SOUNDTRACK: ROSANNE CASH-Tiny Desk Concert #893 (September 23, 2019)

I don’t know all that much about Rosanne Cash (I couldn’t recall how she was related to Johnny).  I also assumed that she would be a country artist.  Yet this set is anything but country.  But I guess the key to that is that her voice isn’t country at all, it’s just good.

This blurb also blows my mind a bit about how quickly (or not) they post concerts.  This show was posted in September but was recorded in January–she had to wait quite a while to see it.

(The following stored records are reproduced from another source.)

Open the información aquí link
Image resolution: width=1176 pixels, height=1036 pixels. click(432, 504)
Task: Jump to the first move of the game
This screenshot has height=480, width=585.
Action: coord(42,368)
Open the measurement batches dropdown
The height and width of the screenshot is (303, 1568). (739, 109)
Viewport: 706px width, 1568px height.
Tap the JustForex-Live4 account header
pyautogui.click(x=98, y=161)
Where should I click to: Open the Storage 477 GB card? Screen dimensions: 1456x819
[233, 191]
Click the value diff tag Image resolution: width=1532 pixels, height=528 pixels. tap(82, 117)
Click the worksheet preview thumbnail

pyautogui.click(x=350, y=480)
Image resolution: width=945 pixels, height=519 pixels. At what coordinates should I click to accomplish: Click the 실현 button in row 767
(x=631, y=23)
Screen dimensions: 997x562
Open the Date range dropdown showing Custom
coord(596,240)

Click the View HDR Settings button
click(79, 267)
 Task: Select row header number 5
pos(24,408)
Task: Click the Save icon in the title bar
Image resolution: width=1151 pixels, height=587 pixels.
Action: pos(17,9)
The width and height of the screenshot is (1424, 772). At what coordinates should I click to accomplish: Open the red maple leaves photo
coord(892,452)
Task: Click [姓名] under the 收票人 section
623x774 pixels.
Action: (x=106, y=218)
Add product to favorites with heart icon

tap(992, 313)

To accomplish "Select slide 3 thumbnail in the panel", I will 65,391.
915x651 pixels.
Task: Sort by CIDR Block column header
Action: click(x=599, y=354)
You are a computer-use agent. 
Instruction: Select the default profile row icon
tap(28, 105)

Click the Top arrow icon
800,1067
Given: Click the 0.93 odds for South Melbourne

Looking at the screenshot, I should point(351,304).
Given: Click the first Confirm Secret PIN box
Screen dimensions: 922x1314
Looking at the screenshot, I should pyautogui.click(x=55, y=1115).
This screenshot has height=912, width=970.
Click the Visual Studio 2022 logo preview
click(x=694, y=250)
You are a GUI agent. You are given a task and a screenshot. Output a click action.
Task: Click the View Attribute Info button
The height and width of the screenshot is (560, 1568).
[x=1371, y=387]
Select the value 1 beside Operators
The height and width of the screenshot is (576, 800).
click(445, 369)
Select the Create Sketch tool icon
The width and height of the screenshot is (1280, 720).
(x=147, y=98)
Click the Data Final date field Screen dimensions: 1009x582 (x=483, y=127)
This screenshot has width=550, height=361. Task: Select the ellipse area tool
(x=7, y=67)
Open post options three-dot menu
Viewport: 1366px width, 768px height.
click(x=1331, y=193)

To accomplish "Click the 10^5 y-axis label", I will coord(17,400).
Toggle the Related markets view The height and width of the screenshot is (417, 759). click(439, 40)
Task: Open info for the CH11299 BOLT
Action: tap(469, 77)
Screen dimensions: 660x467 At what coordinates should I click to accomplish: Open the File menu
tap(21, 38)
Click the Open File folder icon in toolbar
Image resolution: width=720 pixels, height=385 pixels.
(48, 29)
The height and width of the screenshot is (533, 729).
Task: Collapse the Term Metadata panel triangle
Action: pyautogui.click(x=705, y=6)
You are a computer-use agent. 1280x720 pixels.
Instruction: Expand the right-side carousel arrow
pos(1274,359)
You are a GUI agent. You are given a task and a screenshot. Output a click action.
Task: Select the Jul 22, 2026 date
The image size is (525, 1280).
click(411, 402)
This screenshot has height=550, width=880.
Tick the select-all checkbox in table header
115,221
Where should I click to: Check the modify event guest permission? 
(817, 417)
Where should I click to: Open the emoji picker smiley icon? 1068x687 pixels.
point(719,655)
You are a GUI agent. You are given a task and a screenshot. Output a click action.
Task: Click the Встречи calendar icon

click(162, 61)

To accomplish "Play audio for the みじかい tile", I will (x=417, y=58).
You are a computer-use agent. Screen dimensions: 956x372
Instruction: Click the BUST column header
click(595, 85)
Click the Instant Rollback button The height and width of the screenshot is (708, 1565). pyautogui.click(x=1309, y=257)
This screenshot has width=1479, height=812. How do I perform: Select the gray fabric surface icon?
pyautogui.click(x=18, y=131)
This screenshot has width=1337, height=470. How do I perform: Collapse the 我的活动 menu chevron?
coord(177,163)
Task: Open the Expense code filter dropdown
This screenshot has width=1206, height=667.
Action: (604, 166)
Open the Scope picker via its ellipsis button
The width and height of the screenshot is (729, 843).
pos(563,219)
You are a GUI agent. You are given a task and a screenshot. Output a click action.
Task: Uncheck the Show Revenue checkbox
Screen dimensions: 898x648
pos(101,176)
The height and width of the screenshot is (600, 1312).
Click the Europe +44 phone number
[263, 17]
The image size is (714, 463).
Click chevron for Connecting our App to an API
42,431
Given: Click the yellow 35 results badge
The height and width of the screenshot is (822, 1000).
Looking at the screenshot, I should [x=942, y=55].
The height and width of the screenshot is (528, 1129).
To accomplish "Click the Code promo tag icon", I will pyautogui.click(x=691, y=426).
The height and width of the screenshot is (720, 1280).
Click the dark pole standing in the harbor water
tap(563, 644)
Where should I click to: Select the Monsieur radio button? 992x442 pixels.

Rosanne Cash and her band arrived at NPR to play the Tiny Desk on a freezing cold, bright sunny day in January — one of those brittle, crystal clear winter days when the snow reflects the sun and there’s nowhere to hide from the light. Her intense performance had that same balance of heat and ice.

Cash plays four songs

most taken from her 2018 album She Remembers Everything, have a lot of emotional heat, but they’re shaped and sculpted by the wry wisdom of age and experience. More than at any time in her career, her spirit and approach to performance these days reflects the influence of her father, the legendary country singer Johnny Cash.

“She Remembers Everything” opens with John Leventhal on with Rosanne on acoustic guitar.  Like most of these songs, it feels slow and powerful–kind of bluesy with a dramatic chord progression.  Mid song, Leventhal switches to guitar and plays a great little solo.

When the song is over she praises everyone: “So attentive.  Like a listening room at the NPR offices.”

Up next is “The Only Thing Worth Fighting” which she co-wrote with T Bone Burnett and Lyra Lynn  This song is not so much country as western-sounding.  There’s more nice guitar work from Leventhal.

Zev Katz on bass and Dan Rieser on drums don’t do anything to single them out except for keeping the songs moving properly.  The bass does do some nice lines, but mostly, these are simple songs which need little accompaniment.

For “Everyone But Me” she takes off the guitar.  This is a lovely piano ballad after which she says, “I don’t know if the young people can relate to this song but it means more as you get older.”

The last song is from her album The River and the Thread.  She says the album won a Grammy and the last time she won a Grammy, Ronald Reagan was president.  From this she plays the cool bluesy “A Feather’s Not A Bird.”

This isn’t the kind of music I enjoyed, but I liked this Tiny Desk Concert a lot more than I thought I would based on what I thought I knew about Rosanne Cash.

[READ: August 26, 2019] The Adventures of Barry & Joe

After the election that has sent the country spiraling into a level of hell, Adam Reid wanted to do something to make decent-thinking people laugh.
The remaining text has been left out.